By The Wall Street Journal
The company that owns Philadelphia's daily newspapers plans to ask its lenders to wipe out about $300 million in debt in exchange for about $90 million in cash, real estate and bankruptcy costs, according to people familiar with the matter, likely sparking a battle for control of two of the country's largest papers.
The proposal, expected to be filed in a bankruptcy court as early as the coming week, sets up a clash between the lenders and the papers' chief executive officer, Brian Tierney, a Philadelphia advertising and public-relations executive who won a 2006 auction of his hometown dailies, the Philadelphia Inquirer and the Philadelphia Daily News. The operating arm of the papers' parent company has been under bankruptcy protection since February.
In bankruptcy court, lenders often agree to forgive some of what they are owed in return for ownership stakes that push aside existing shareholders. Instead, the proposal offers creditors about $35 million in cash, ownership of the papers' headquarters and related real estate valued at about $30 million, and little to no equity in the new company, according to the people familiar with the matter. The company would be left with almost no debt.
The company's proposal also includes a plan to absorb about $25 million in costs related to exiting bankruptcy, including repaying a bankruptcy loan and paying professional fees.
The papers' lenders include CIT Group Inc., distressed-debt specialist Angelo, Gordon & Co. and Citizens Bank, a unit of Royal Bank of Scotland Group.
Some creditors also say they doubt the value the company places on its real estate, and say it's unclear they would be given ownership of the real estate outright.

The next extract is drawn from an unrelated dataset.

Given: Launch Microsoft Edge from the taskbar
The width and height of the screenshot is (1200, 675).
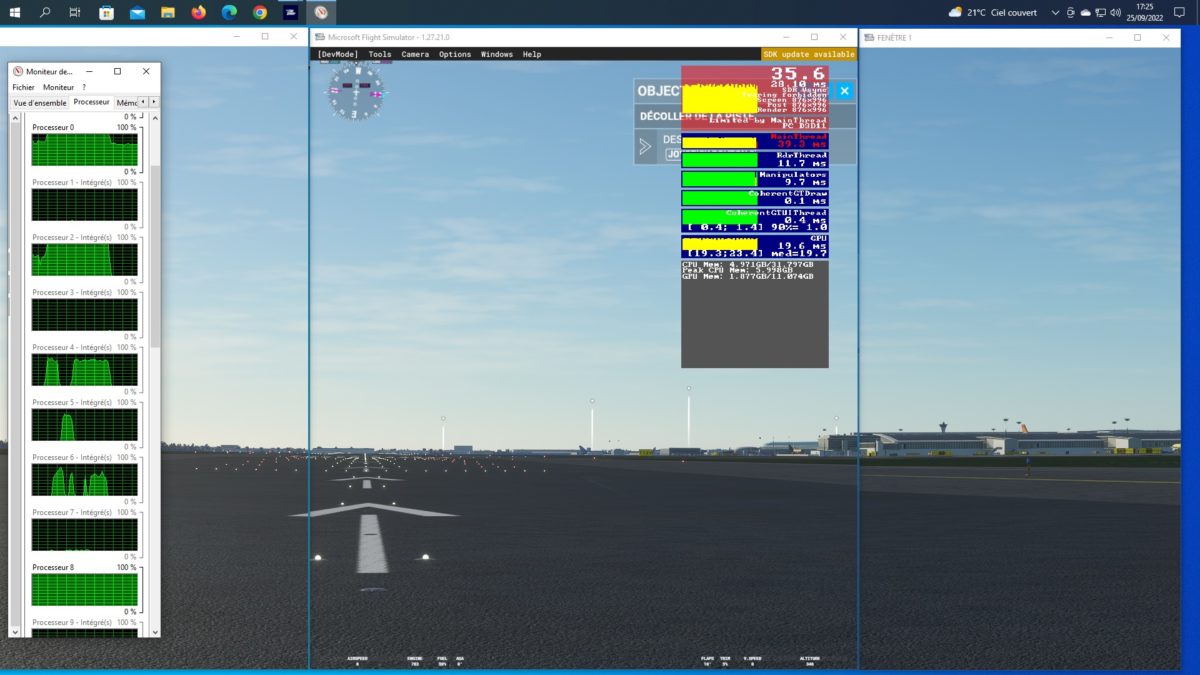Looking at the screenshot, I should pyautogui.click(x=228, y=12).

Philadelphia is shaping up as a test case for how newspaper businesses will be reconfigured, as many corporate-debt defaults hit the struggling industry. The Philadelphia papers are among at least five significant newspaper bankruptcy-protection filings since December, as deep declines in print advertising have left the papers unable to repay their loans.
Two newspaper publishers, Journal Register Co. and the Star Tribune in Minneapolis, are emerging from bankruptcy protection owned by creditors and with a reduced level of debt. Mr. Tierney is agitating against this emerging blueprint, which he says leaves newspapers with too much debt and tees them up for rebound failures.